Definition at line 199 of file lp_utils.h.

◆ TransposedView() [1/2]

const ScatteredRow & operations_research::glop::TransposedView ( const ScatteredColumn & c)
inline

Definition at line 197 of file scattered_vector.h.

◆ TransposedView() [2/2]

const ScatteredColumn & operations_research::glop::TransposedView ( const ScatteredRow & r)
inline

Definition at line 200 of file scattered_vector.h.

◆ ValidateParameters()

std::string operations_research::glop::ValidateParameters ( const GlopParameters & params)

Verifies that the given parameters are correct.
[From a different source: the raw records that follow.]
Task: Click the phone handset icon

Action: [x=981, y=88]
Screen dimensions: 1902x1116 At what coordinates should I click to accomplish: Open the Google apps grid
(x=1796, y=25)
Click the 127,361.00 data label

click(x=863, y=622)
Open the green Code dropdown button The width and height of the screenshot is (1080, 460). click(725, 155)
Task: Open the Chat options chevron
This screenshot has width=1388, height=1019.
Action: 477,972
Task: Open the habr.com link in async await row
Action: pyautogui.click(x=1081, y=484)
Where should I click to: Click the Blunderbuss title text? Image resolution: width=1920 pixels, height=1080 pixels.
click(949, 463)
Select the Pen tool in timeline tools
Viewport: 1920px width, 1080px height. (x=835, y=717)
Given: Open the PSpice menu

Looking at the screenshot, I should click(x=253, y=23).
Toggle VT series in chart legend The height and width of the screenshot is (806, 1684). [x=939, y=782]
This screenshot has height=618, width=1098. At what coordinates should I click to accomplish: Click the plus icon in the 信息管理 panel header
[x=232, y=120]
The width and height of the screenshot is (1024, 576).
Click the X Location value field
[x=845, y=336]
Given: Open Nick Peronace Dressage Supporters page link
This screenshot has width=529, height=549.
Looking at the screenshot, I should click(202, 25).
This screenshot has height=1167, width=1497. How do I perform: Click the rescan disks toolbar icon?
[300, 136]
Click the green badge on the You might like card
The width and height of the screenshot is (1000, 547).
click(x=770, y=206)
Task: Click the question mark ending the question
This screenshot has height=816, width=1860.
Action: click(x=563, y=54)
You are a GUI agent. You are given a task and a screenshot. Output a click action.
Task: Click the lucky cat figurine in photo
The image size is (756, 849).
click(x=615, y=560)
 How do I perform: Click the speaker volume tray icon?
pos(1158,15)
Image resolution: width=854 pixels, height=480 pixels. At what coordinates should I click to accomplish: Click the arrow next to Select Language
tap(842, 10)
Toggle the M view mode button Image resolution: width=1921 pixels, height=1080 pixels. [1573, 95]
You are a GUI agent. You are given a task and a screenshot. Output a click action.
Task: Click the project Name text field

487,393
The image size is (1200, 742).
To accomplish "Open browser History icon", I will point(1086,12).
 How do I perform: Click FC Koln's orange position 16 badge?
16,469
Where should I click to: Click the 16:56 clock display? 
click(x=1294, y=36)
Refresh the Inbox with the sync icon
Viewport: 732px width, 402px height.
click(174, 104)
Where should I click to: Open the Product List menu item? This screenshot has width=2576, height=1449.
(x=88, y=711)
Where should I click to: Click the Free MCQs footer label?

Returns an empty string if it is the case, or an human-readable error message otherwise.

Definition at line 52 of file parameters_validation.cc.

◆ VariableToConstraintStatus()

ConstraintStatus operations_research::glop::VariableToConstraintStatus ( VariableStatus status)

Returns the ConstraintStatus corresponding to a given VariableStatus.

Fallback. We don't use "default:" so the compiler will return an error if we forgot one enum case above.

This will never be reached and is here only to guarantee compilation.

Definition at line 113 of file lp_types.cc.

Variable Documentation

◆ e_

operations_research::glop::e_

An eta matrix E corresponds to the identity matrix except for one column e of index j. In particular, B.E is the matrix of the new basis obtained from B by replacing the j-th vector of B by B.e, note that this is exactly what happens during a "pivot" of the current basis in the simplex algorithm.

E = [ 1 ... 0 e_0 0 ... 0 ... ... ... ... ... ... ...

Definition at line 41 of file basis_representation.h.

◆ kDeterministicSeed

const uint64_t operations_research::glop::kDeterministicSeed = 42
constexpr

Definition at line 95 of file revised_simplex.cc.

◆ kEpsilon

double operations_research::glop::kEpsilon = std::numeric_limits<double>::epsilon()
constexpr

Epsilon for type Fractional, i.e. the smallest e such that 1.0 + e != 1.0 .

Definition at line 92 of file lp_types.h.

◆ kInfinity

double operations_research::glop::kInfinity = std::numeric_limits<double>::infinity()
constexpr

Infinity for type Fractional.

Definition at line 89 of file lp_types.h.

◆ kRangeMax

double operations_research::glop::kRangeMax = std::numeric_limits<double>::max()
constexpr

Range max for type Fractional. DBL_MAX for double for example.

Definition at line 86 of file lp_types.h.